To Trust a Rogue (The Heart of a Duke #8)(84)



“Oh, dear, you are very angry,” Marcia whispered, pulling him back from the harrowing thoughts of the not-so-distant future when some undeserving rogue or rake was making a nuisance of himself around the girl.

“I was merely thinking,” he substituted.

“What is that?” She motioned to the official page in his hands and he followed her stare.

“It is a surprise for your mama.” He tweaked her nose.

She brightened. “Splendid.” Then her smile dipped and she scuffed the tip of her slipper on the marble floor. “My mama is angry and I worried for a moment that you were both angry.” She paused and probed him with her older-than-her-years eyes. “With one another. You are not angry with each other, then, are you?”

“Never,” he said so quickly, her little shoulders sagged.

“Thank goodness.” A beleaguered sigh left the little girl’s lips. “It must be just me that Mama is cross with and she is never cross with me.”

Marcus shifted and settled onto the marble stair beside Eleanor’s daughter. “I daresay your mama could never be cross with you.”

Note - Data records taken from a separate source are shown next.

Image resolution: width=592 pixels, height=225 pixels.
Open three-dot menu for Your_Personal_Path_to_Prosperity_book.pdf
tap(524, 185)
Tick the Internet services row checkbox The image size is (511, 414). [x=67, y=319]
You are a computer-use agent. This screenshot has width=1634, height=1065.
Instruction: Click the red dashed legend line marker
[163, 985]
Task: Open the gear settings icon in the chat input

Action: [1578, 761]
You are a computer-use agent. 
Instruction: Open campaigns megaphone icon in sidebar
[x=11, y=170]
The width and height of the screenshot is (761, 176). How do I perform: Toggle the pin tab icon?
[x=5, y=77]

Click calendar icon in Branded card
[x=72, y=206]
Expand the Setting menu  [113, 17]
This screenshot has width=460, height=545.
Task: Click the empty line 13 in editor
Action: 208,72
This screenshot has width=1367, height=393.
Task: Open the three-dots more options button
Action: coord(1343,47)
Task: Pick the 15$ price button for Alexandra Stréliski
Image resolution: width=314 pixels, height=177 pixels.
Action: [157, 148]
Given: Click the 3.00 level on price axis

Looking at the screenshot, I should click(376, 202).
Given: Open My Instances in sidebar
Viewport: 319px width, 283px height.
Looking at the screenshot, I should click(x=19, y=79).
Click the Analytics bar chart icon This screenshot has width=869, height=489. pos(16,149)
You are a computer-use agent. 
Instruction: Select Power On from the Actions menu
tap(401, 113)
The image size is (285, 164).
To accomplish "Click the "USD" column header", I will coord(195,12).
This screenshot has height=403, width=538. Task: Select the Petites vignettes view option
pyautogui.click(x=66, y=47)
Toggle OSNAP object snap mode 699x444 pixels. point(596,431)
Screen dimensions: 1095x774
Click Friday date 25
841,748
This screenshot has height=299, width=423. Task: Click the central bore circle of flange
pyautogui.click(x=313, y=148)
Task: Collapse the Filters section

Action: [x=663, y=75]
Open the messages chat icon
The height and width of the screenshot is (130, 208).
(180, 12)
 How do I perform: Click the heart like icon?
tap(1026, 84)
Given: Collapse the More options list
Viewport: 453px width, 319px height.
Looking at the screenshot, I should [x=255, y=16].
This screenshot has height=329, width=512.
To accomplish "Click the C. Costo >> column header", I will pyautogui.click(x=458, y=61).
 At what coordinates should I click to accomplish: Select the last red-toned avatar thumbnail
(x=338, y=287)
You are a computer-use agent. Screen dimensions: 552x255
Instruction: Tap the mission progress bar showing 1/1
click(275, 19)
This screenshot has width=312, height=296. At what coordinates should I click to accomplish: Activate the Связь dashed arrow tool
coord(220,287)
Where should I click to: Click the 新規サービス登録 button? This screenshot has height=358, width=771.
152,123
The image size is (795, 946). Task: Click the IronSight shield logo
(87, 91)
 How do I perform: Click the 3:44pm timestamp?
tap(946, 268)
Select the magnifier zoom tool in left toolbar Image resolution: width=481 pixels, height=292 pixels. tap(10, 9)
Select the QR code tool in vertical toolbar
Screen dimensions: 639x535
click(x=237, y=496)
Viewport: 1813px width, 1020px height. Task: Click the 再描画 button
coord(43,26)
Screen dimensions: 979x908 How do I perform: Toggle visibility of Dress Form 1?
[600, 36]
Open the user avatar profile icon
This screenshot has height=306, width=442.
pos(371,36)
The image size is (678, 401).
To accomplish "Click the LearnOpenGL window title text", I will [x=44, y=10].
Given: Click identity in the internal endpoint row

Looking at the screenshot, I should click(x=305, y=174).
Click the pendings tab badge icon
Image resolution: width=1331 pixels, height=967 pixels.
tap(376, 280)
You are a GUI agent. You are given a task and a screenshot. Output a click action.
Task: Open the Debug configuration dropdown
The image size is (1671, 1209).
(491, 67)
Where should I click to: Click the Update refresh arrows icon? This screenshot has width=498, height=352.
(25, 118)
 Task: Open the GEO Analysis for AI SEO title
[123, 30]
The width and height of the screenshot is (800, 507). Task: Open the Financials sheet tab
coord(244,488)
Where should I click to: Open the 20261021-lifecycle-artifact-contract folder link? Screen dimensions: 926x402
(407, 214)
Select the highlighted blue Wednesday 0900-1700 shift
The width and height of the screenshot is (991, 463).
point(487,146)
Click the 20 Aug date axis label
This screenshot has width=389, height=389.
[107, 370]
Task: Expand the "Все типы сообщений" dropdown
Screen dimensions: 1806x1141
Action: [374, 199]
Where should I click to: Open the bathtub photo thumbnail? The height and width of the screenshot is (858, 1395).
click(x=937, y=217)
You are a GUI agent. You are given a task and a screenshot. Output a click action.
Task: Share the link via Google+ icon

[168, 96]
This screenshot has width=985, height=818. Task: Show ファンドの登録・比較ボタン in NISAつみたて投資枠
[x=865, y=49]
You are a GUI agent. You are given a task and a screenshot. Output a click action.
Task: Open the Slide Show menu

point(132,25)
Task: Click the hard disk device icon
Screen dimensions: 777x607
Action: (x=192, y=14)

“She was today,” she replied automatically. Marcia stole a glance around and then scooted closer to him on the step. “She squeezed my shoulders and then yelled at me.”

He puzzled his brow. That did not sound at all like the manner of mother he’d come to know Eleanor as. She’d demonstrated patience and love toward this child who’d also ensnared Marcus’ heart. Only concern or some shockingly disobedient act on the little girl’s part could result in a crack in Eleanor’s composure. “Did she?” he asked deliberately.

“Well, not yelled at me,” Marcia mumbled and dropped her eyes to the marble floor. She swung her gaze swiftly back to his. “But she was angry and she would not allow me to meet her friend.”

Those last two words gave him pause. Marcus knew everything from the smell of Eleanor’s skin to her unease in polite Society. Not once had she mentioned, however, a friend. “Her friend?” he urged.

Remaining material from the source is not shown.